# ViewPager Problem



## Panikmeister (25. Aug 2014)

Hallöchen,

hab die Fragments nun geschmissen. In meiner MainActivity sind erstmal 3 Grund-Listviews vorhanden, der per Viewpager durchgegangen werden können.

Aus jedem dieser Listviews soll per Klick auf ein Item eine "Detailansicht" dieses Items angezeigt werden (auch als Listview). Nur bin ich mir da mit der Vorgehensweise nicht so ganz sicher...

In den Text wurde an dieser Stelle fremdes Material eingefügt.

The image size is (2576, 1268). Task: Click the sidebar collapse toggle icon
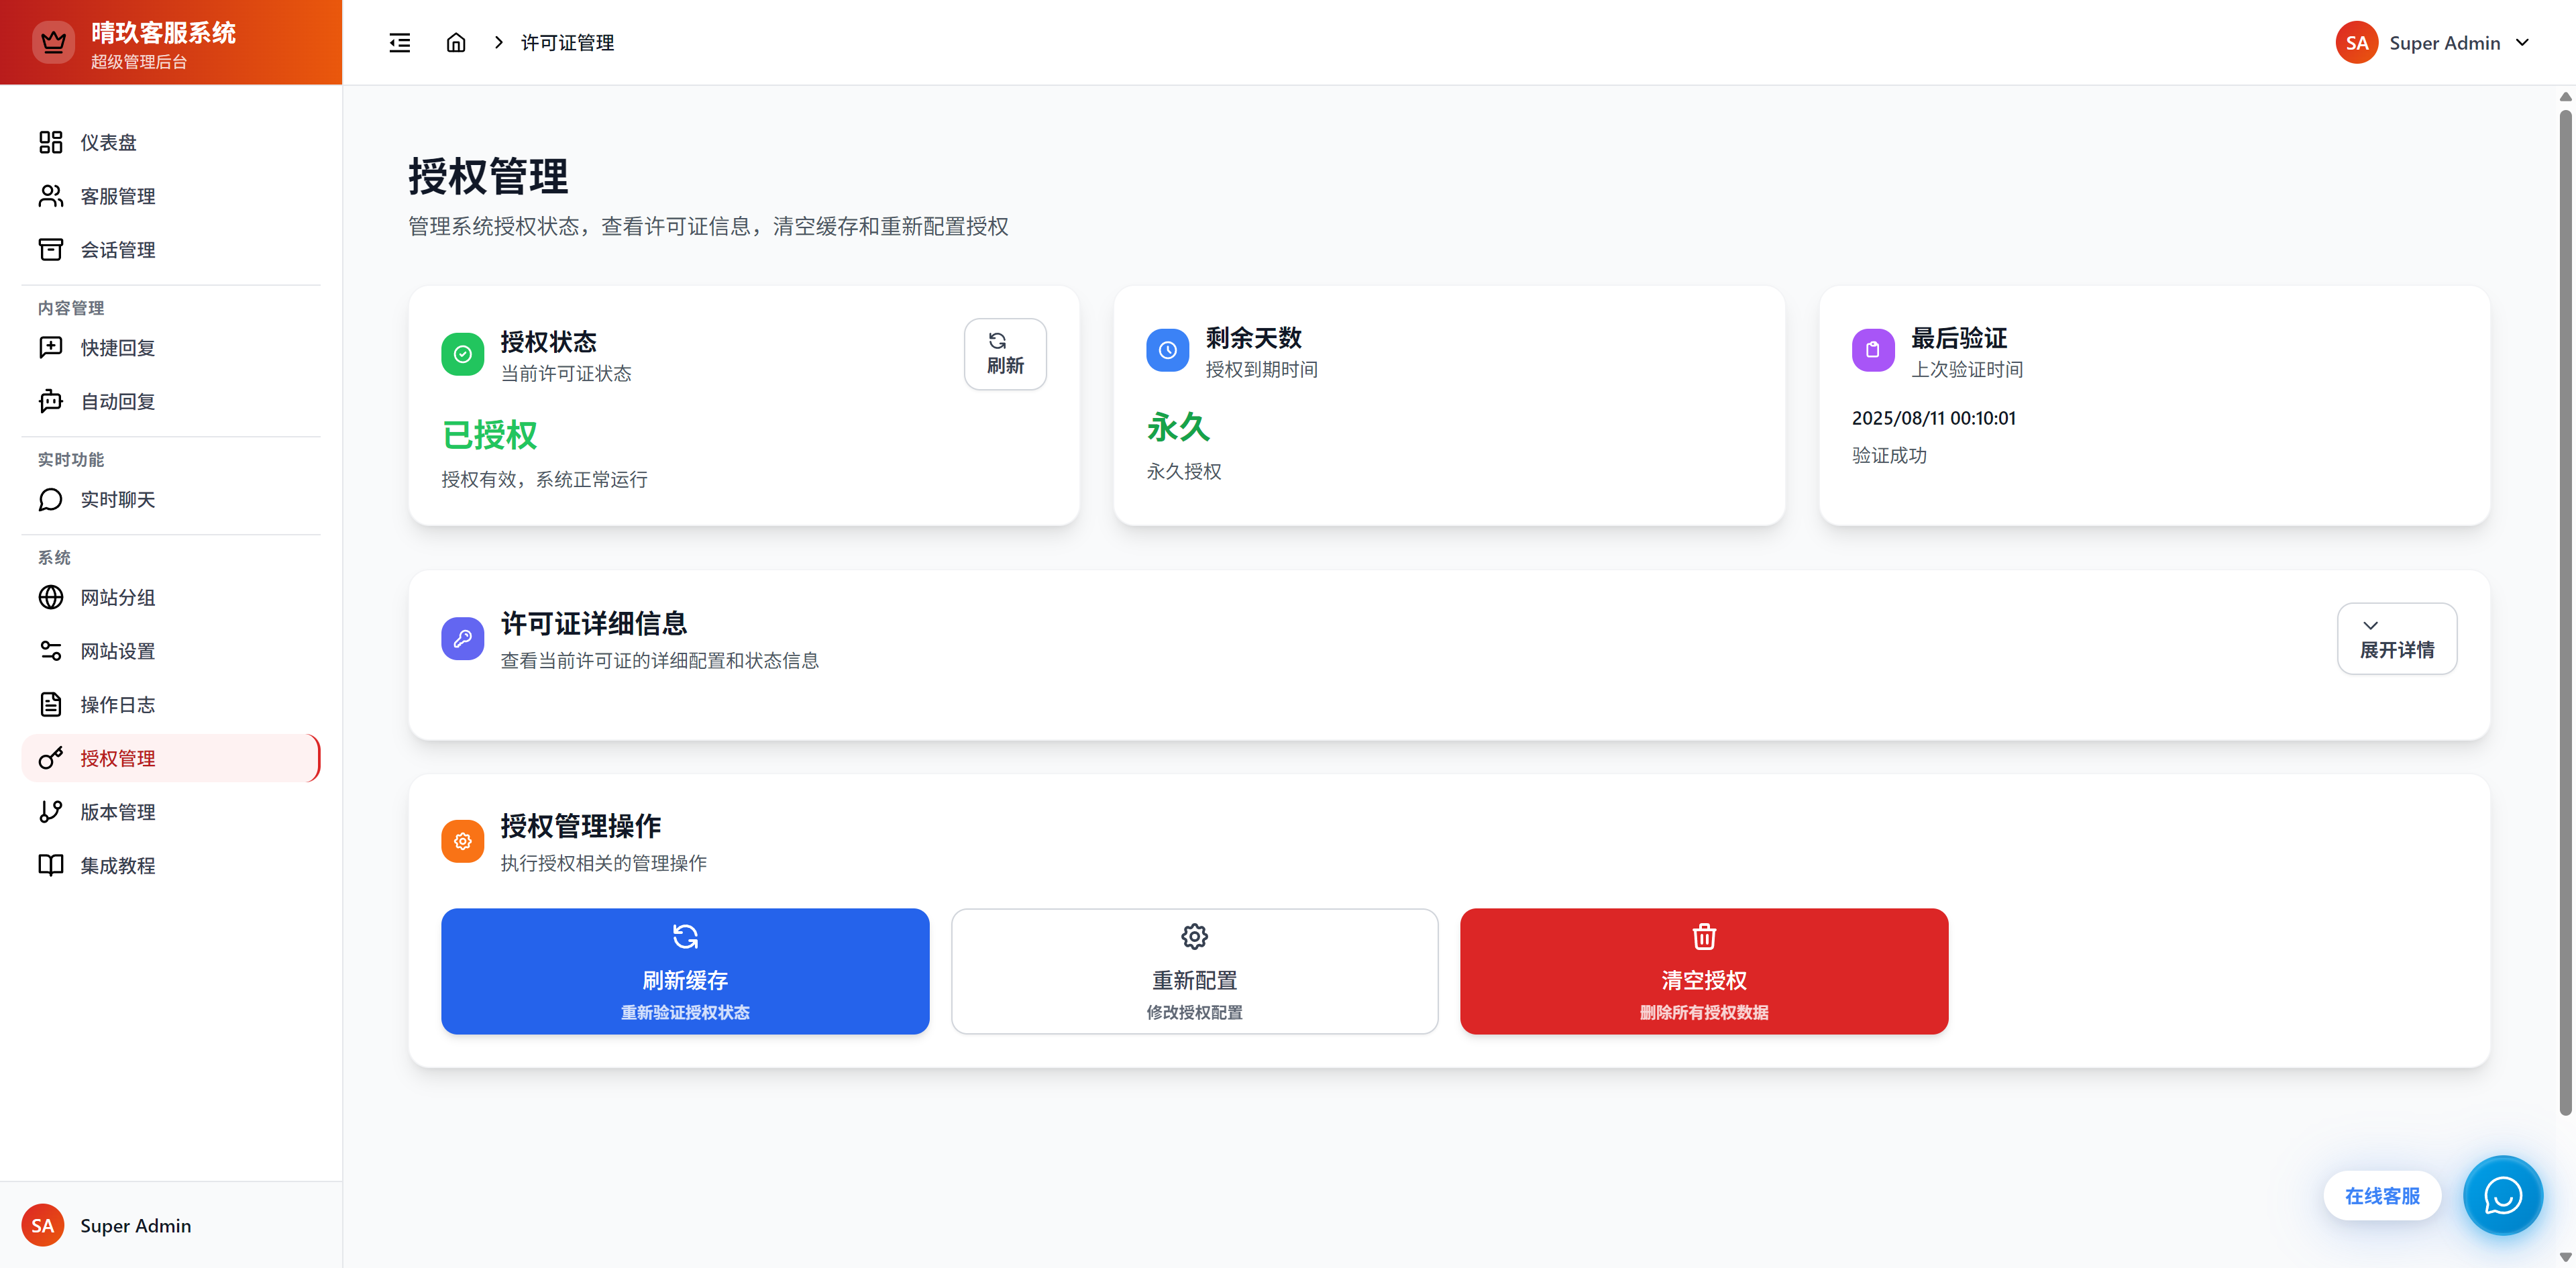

Ich hätte 6 Listviews, diese aber alle in den Viewpager zu packen, geht nicht, da ich ja über die 3 Detailansichten nur über den ItemKlick zugreifen können soll.

Bei Klick auf ein Detail-Item nen Listener der MainActivity zu starten, der dann ein Listview in ... (wo rein eigentlich? In den Viewpager würde wohl Probleme geben.), ist wohl auch nicht das Gelbe vom Ei.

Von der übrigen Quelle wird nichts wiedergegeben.